Person A speaks the truth in 75% of the cases and person B speaks the truth in 80% of the cases. If they both independently describe the same incident, what is the probability that their statements will contradict each other?

Introduction / Context:
This question deals with conditional behaviour of two people describing the same incident. A speaks truth with a certain probability and B speaks truth with another probability. Their statements contradict when exactly one of them tells the truth and the other tells a lie. We model this with basic probability of independent events.

Given Data / Assumptions:

• P(A tells truth) = 75% = 0.75, so P(A lies) = 0.25.
• P(B tells truth) = 80% = 0.80, so P(B lies) = 0.20.
• A and B speak independently.
• They contradict each other if one speaks truth and the other lies.

Concept / Approach:
Let T denote telling the truth and L denote lying. Contradiction occurs when A is T and B is L, or A is L and B is T. The total probability of contradiction is the sum of the probabilities of these two mutually exclusive cases. We use multiplication for independent events and then addition because the two cases cannot occur simultaneously.

Step-by-Step Solution:
P(A tells truth) = 0.75, P(A lies) = 0.25. P(B tells truth) = 0.80, P(B lies) = 0.20. Case 1: A tells truth and B lies. P(case 1) = 0.75 * 0.20 = 0.15. Case 2: A lies and B tells truth. P(case 2) = 0.25 * 0.80 = 0.20. P(contradiction) = P(case 1) + P(case 2) = 0.15 + 0.20 = 0.35. 0.35 as a percentage is 35%, that is 35/100.

Verification / Alternative check:
We can also compute the probability that they agree (both tell truth or both lie) and then subtract from 1. P(both truth) = 0.75 * 0.80 = 0.60. P(both lies) = 0.25 * 0.20 = 0.05. So P(agree) = 0.60 + 0.05 = 0.65. Then P(contradiction) = 1 - 0.65 = 0.35, which matches the earlier result.

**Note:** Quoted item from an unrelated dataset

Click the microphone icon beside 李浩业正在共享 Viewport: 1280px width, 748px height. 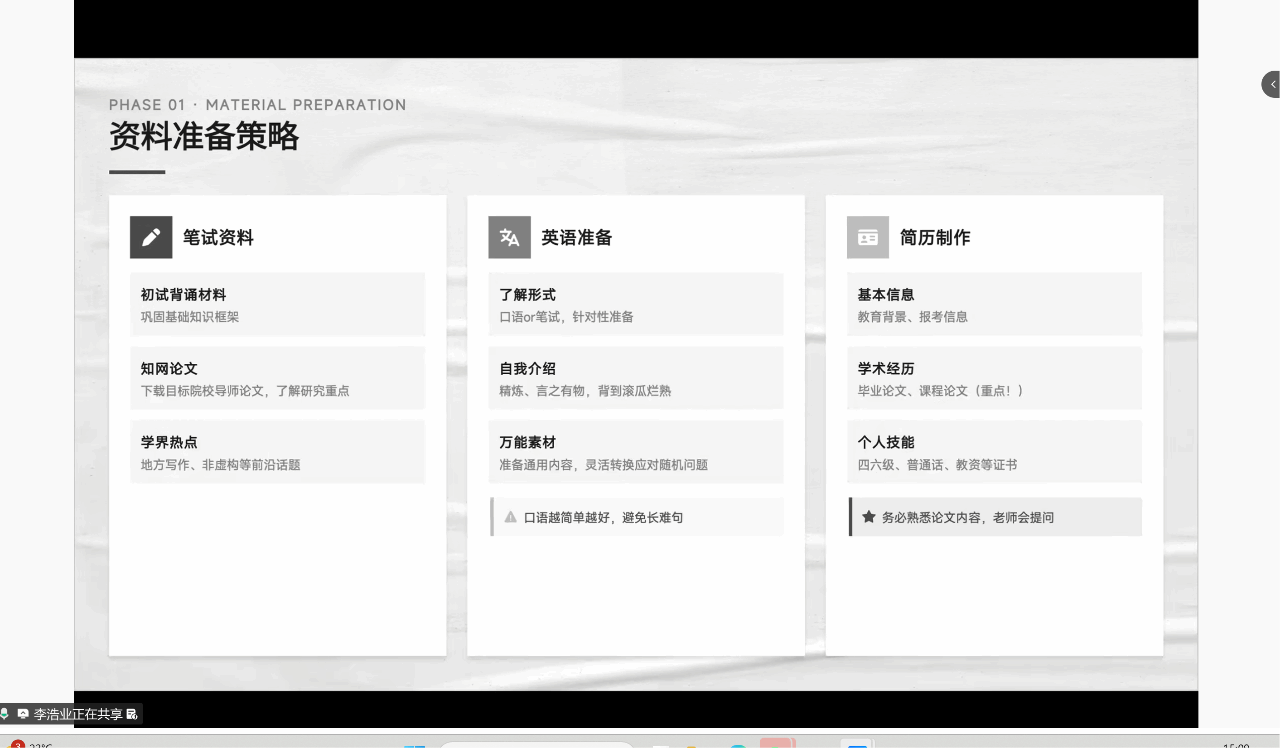(5, 714)
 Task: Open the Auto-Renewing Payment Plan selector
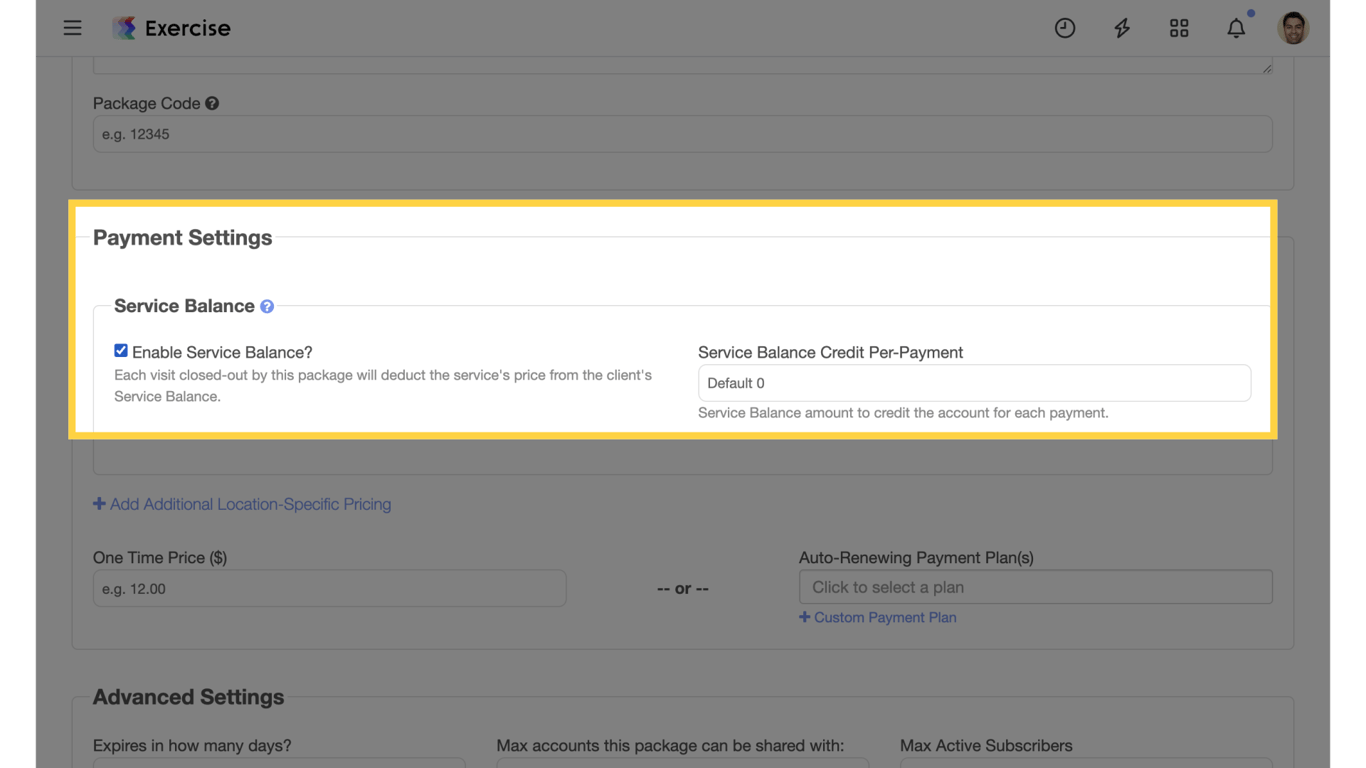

Why Other Options Are Wrong:
30/100 and 50/100 are different from 35/100 and do not result from the correct multiplication and addition. 45/100 would require a different set of truth and lie probabilities and is not supported by the given data.

Common Pitfalls:
One common mistake is to add probabilities 0.75 and 0.80 directly, ignoring independence and the need to consider separate outcome combinations. Another error is to forget that both truth and both lies lead to agreement, not contradiction. Drawing a simple table of four outcomes (TT, TL, LT, LL) helps keep the logic clear.

Final Answer:
Therefore, the probability that A and B contradict each other is 35/100.